While you’re pregnant, it is quite common to develop pigmentation issues especially on the face. These issues are often brought about by the hormonal changes that are happening in a woman’s body during pregnancy. One prevalent skin pigmentation issue that affects nearly 40% to 70% of all pregnant women in the world is melasma.
Melasma usually develops on the face, and can manifest as brown, tan or blue-gray patches on the forehead, the cheeks, the upper lip or the nose bridge. It can also appear in other parts of the body but is most common in the aforementioned regions. Also called the “mask of pregnancy”, melasma’s exact causes are unknown, but many experts including us at One Face Skin & Aesthetics Clinic agree that the change in hormonal balance is a significant factor.
Other issues that can show up during pregnancy are:
- redness on the hands and soles of the feet
- darkening of freckles
- darkening of moles
- darkening of areolas
- darkening of the skin under the arms and below the thighs
Studies also show that women with darker complexions are more prone to these skin pigmentation issues compared to fair-skinned women.

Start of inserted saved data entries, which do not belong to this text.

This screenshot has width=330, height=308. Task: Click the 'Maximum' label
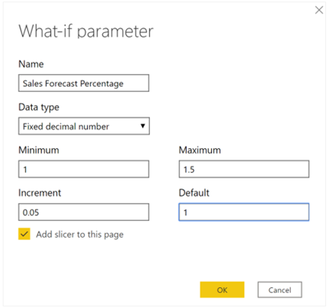coord(200,150)
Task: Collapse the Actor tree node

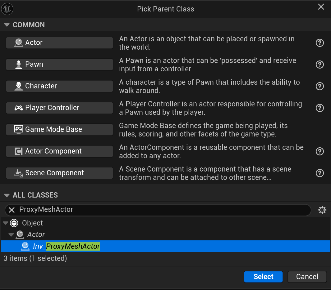Action: pos(11,234)
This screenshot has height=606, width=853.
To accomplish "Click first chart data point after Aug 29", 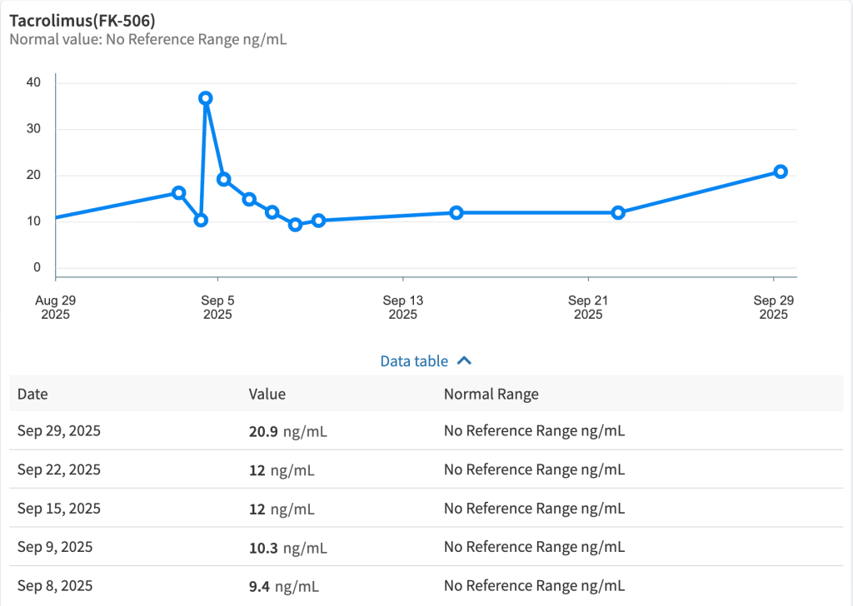I will 178,192.
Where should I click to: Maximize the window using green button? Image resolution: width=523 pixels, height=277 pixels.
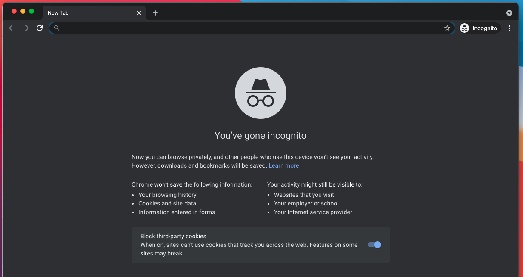pos(31,11)
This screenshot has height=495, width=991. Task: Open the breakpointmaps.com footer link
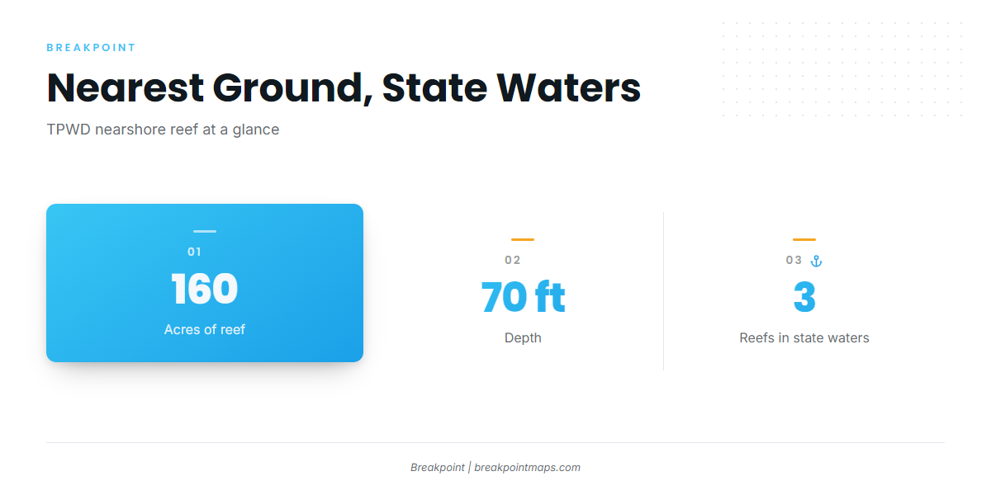click(x=527, y=467)
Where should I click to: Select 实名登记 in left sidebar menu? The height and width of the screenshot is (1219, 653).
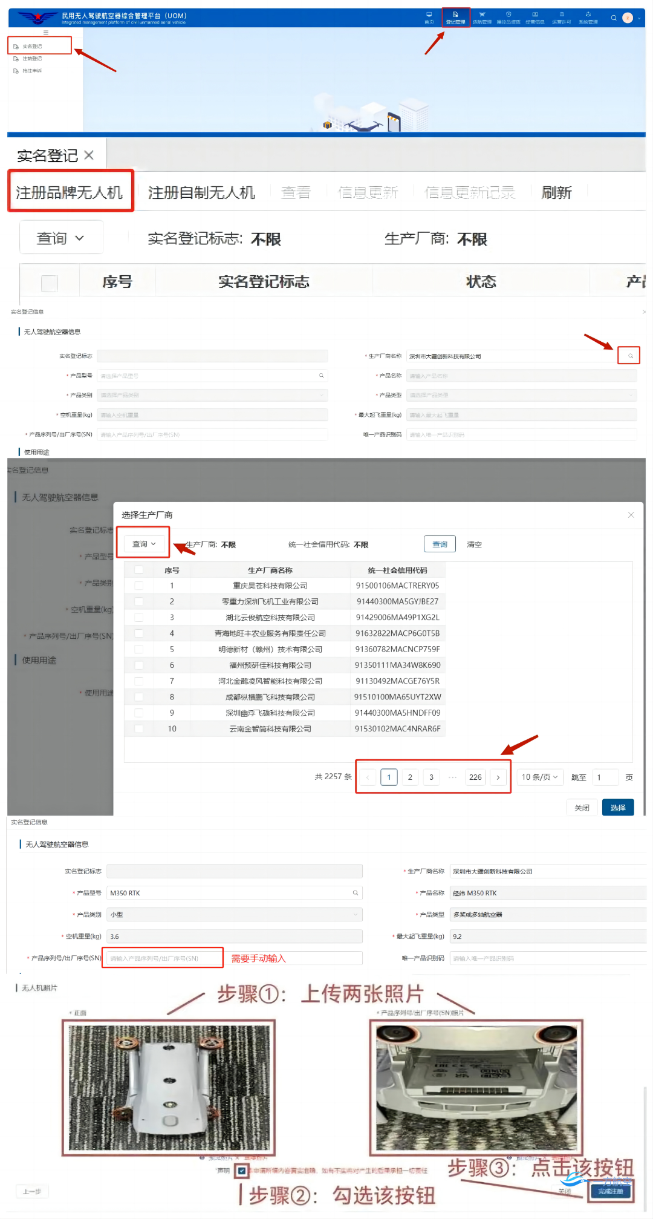coord(33,46)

Laser Treatments for Skin Pigmentation Issues
When it comes to treating skin pigmentation issues, like freckles, moles and others, we usually suggest two popular options – an excision surgery or laser treatment. Basically, you have an option of getting a surgical procedure (which removes the issue immediately but comes with longer recovery time and the added risk of complications), or a noninvasive procedure (which is safer and has nearly no downtime but will take multiple sessions).
In our experience, a lot of our patients prefer to undergo laser for pigmentation issues instead of the surgery option. This is so because a lot of them are working professionals, and they’d rather get multiple, quick laser treatment sessions instead of missing time from their job for recovery after surgery. Many of them are also cautious of going under the knife and would rather avoid the associated risks.
In general, laser treatments are quite effective in dealing with many skin pigmentation issues, although it may take some time to achieve full results. Many of our patients say that their pigmentation issues disappear about 1 to 2 months after completion of the treatment. Although it may take some time for a laser treatment to have visible effects, the wait is still quite similar to patients who are recovering from an excision surgery.
Is it also safe for pregnant women to seek laser treatments while they are pregnant?
During pregnancy, a woman’s body experiences many changes, including increased hormone levels, weight gain, morning sickness and backaches. It’s a delicate period for a woman, and extra measures are done to ensure not only her safety but also her child’s.
That is why if a woman is pregnant, we do not recommend that she undergo any laser treatments. There have been many cases where a laser treatment can lead to stress, permanent color discoloration or even some more serious complications. If the issue is primarily aesthetic, I suggest women wait until about six months to a year after delivery as many of these skin pigmentation issues fade away on their own as her body returns to a normal state. If the issue doesn’t disappear on its own, then that is the time that she can get a laser for pigmentation.
Tips for Pregnant Women who are Dealing with Skin Pigmentation Issues
Surgical procedures should also be avoided during pregnancy, so women have few options left for dealing with melasma and other skin pigmentation issues. We recommend the following tips for dealing with these issues while you are still pregnant:
- Protect your skin by avoiding going out under the sun.
Another factor that contributes to the development of skin pigmentation issues is prolonged exposure to sunlight. It can also worsen these issues if you already have them, so avoid sunlight like the plague. If you have to go outside, use an umbrella or wear a wide-brimmed hat for sun protection. Also, wear sunscreen every day, even if you’re not going out. Use one that has an SPF of at least 30 to minimize the amount of harmful UV light that reaches your skin.
- Use gentle skin lightening products to reduce the appearance of skin pigmentation.
To help reduce the appearance of your melasma and other skin pigmentation issues, trying out some gentle topical creams for skin lightening that have vitamin C, kojic acid or azelaic acid can help. You should, however, always consult with your doctor before first using these products to ensure you and your child’s safety.
- Add some folic acid into your diet or as prenatal supplements.
Folic acid deficiency has been linked to skin pigmentation issues during pregnancy. Some foods rich in folic acid that you can add to your diet include green leafy vegetables, citrus fruits, bread, cereals, rice, and pasta. As an alternative, you can also get folic acid as a prenatal supplement.